Oral argument was finally held in Brinker last week. Wagering on appellate court outcomes after listening to oral arguments is not a smart use of gambling funds in most instances, and it seems dangerous here as well. But most assessments of the argument seem to agree on two things. First, the consensus is that the Justices appeared to direct a more critical set of questions to plaintiffs' counsel, Kimberly Kralowec, on the issue of whether employers must "ensure" that meal periods are taken, rather than simply "provide" employees with an opportunity to take a meal period. Second, on the issue of when a meal must occur, at least Justice Liu appeared to take exception with an interpretation that would allow an employer to schedule meal period after more than five hours of work.
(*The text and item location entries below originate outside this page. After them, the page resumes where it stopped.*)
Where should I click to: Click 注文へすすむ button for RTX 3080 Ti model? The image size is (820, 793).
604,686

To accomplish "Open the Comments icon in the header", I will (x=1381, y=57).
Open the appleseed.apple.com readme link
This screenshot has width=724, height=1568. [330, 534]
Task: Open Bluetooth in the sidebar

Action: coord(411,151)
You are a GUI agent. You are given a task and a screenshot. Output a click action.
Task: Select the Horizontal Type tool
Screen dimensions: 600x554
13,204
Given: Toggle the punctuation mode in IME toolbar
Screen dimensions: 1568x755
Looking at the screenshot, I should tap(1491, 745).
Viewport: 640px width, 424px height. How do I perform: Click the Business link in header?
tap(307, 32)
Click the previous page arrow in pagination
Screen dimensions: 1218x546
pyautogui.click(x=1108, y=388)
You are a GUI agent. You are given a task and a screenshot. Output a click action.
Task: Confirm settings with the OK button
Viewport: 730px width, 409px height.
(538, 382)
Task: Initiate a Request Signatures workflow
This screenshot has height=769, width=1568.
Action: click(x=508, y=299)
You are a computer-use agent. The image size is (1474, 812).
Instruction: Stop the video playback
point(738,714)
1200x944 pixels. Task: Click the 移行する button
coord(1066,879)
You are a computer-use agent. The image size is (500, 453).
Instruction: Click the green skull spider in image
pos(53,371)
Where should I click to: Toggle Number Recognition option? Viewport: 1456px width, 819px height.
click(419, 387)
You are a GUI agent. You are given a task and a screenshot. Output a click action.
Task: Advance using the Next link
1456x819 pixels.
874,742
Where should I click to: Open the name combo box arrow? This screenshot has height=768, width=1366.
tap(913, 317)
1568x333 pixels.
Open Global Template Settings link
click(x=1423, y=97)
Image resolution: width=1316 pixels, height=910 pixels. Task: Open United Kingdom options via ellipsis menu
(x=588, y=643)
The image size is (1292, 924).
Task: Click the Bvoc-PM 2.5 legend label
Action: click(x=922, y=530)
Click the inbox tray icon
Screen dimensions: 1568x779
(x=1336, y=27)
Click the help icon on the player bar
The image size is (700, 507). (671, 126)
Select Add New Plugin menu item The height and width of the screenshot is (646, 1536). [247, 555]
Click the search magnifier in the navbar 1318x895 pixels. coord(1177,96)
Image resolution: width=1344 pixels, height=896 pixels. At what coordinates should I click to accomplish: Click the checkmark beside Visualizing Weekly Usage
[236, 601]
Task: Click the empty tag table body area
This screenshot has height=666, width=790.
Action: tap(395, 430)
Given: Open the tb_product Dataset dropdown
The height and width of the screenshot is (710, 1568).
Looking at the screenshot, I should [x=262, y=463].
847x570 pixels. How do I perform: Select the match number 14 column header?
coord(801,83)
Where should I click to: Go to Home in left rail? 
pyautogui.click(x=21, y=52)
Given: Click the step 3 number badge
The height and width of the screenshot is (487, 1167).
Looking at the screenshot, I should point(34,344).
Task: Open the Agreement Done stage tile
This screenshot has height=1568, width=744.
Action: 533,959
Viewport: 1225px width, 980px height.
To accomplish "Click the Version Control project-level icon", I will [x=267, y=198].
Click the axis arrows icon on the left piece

Here are a few examples of coverage of or opinions about the oral argument:
- Howard Mintz, California Supreme Court hears arguments in showdown over worker rest and meal breaks (November 8, 2011) San Jose Mercury News
- Alison S. Hightower, What is the duty to "provide" a meal period? Oral argument before the California Supreme Court in Brinker Restaurant Corp. v. Superior Court (November 8, 2011) Lexology
- Kathy Robertson, Supreme Court wages hearing focuses on enforcing meal breaks (November 8, 2011) Sacramento Business Journal
In something approximating 90 days we will finally know the answer to this great mystery.